YOUR GOAL: Retype the lines from the one containing "This screenshot has height=834, width=1200." through the last line of the entries below, exactly and in full, omitting every image.

Dataset entries:
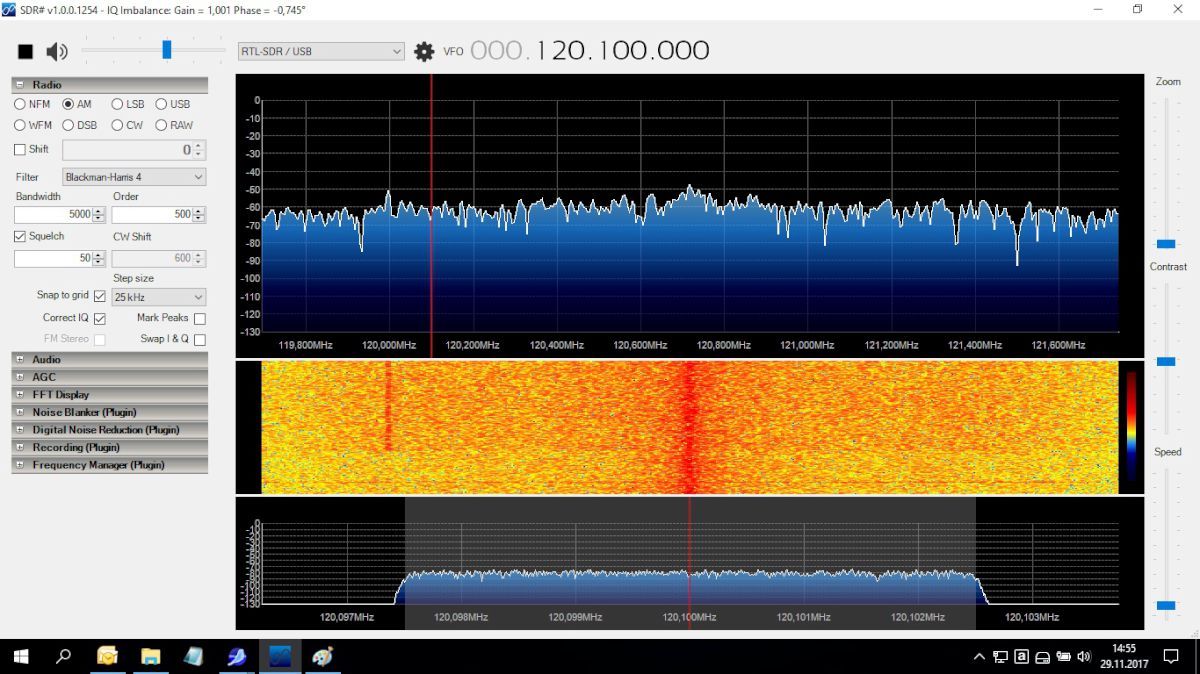The height and width of the screenshot is (674, 1200).
Task: Open the RTL-SDR / USB source dropdown
Action: point(320,51)
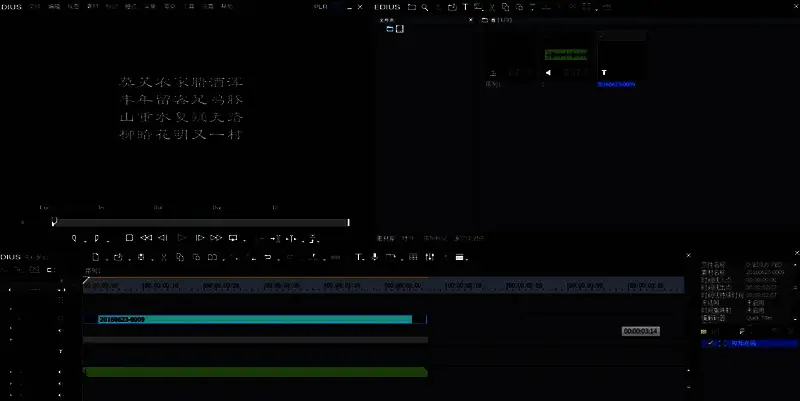Switch to PLR player mode
The height and width of the screenshot is (401, 800).
point(320,7)
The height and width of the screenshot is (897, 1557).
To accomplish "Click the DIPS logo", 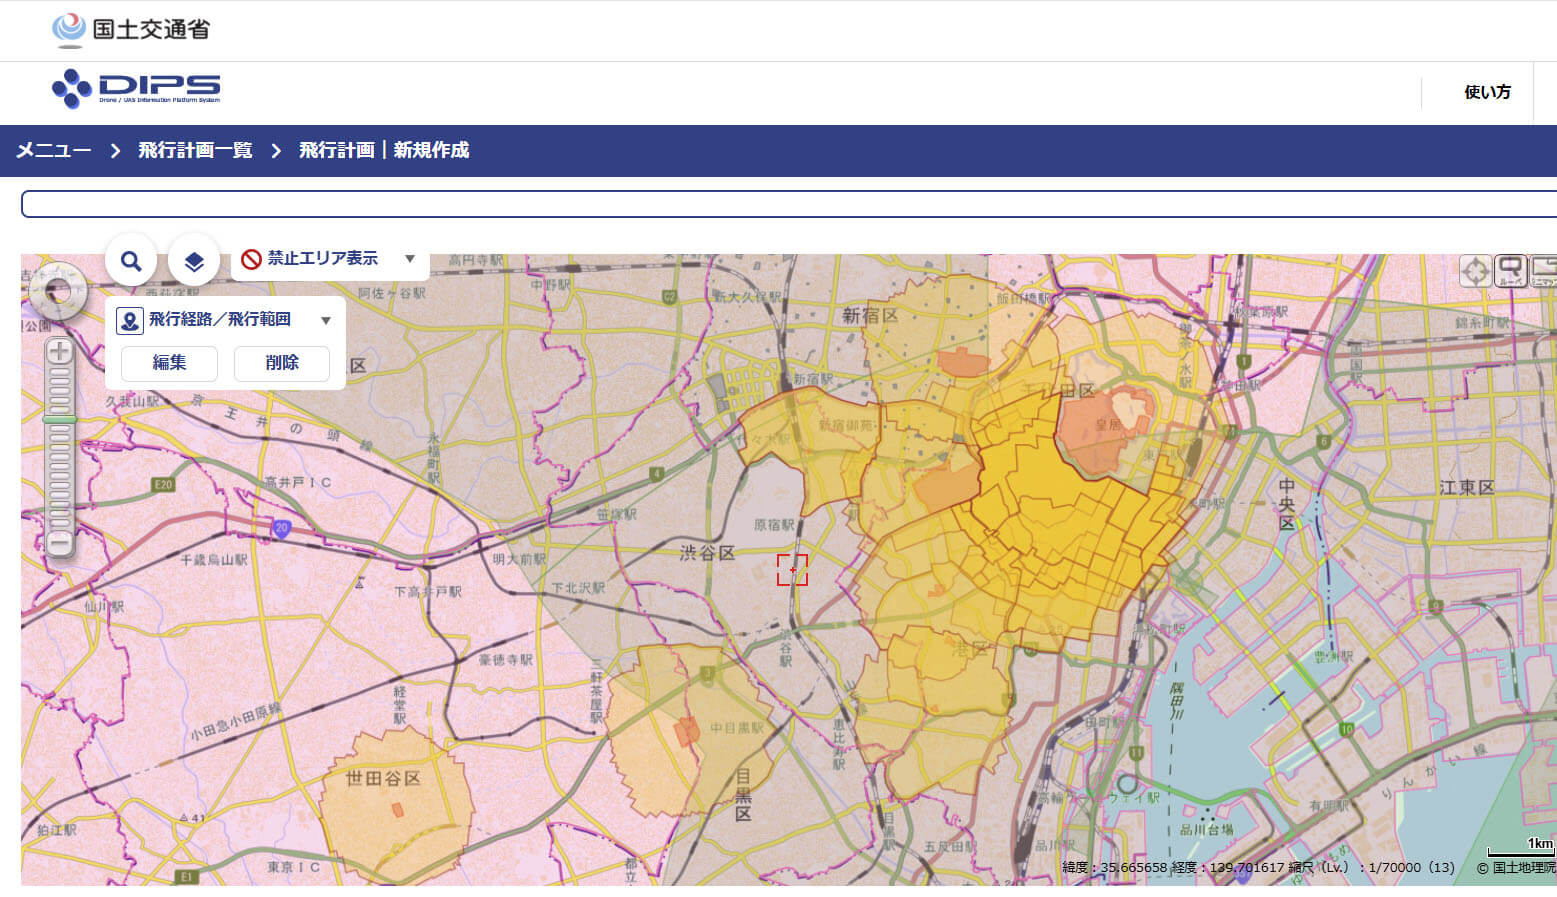I will click(136, 89).
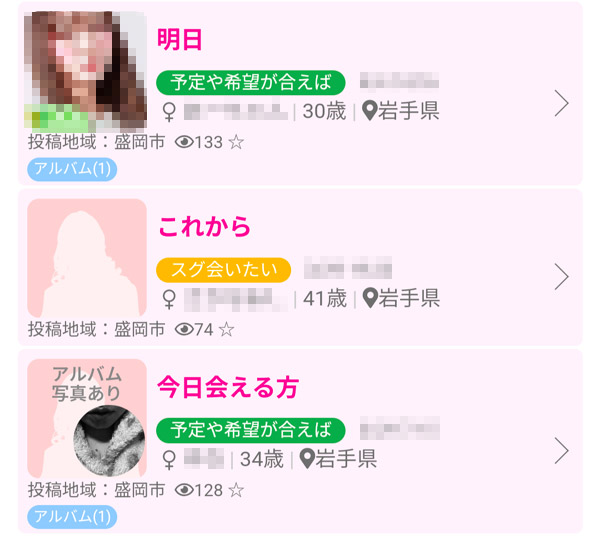Click the pink title これから
This screenshot has width=600, height=541.
coord(204,227)
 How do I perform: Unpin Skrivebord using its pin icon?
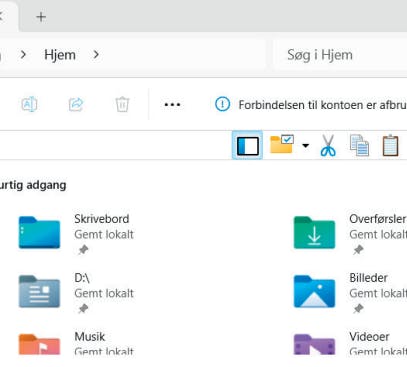coord(83,249)
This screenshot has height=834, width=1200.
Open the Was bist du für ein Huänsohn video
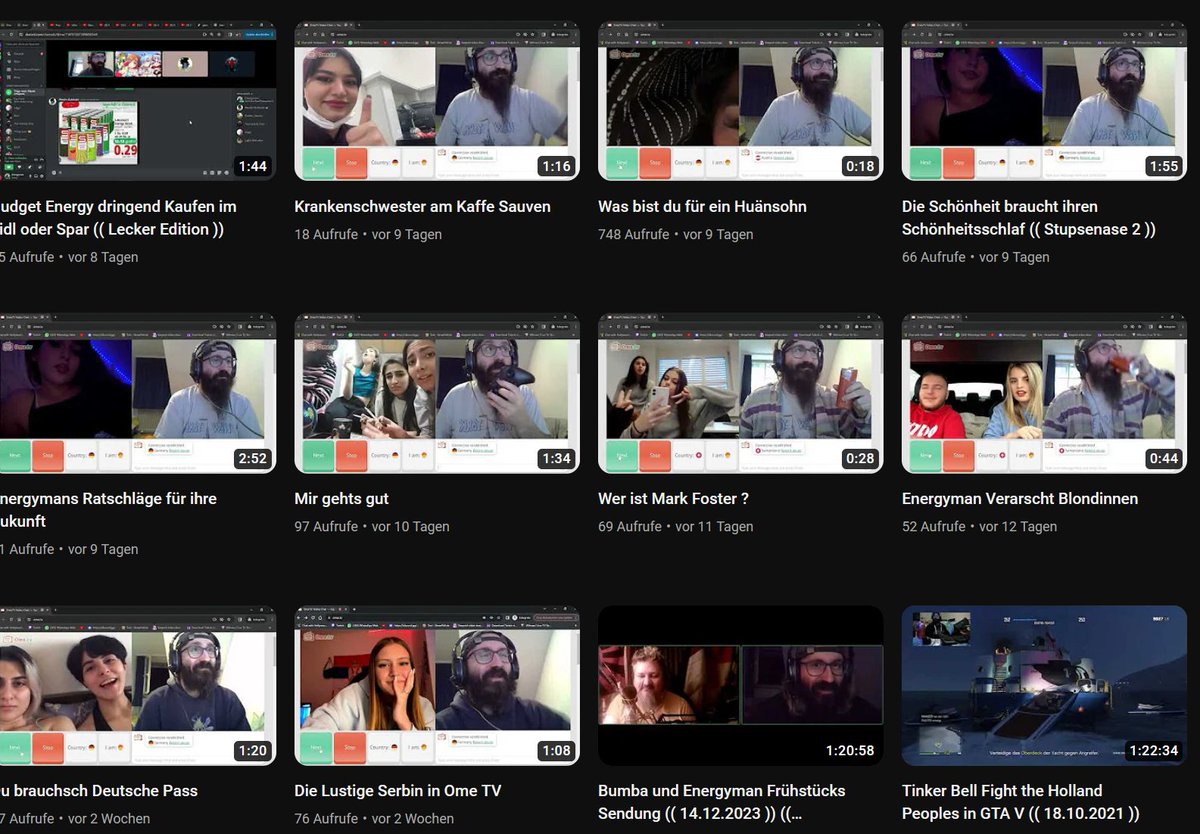coord(739,100)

REPLY TO THE TASK:
This screenshot has height=834, width=1200.
Open the Was bist du für ein Huänsohn video
coord(739,100)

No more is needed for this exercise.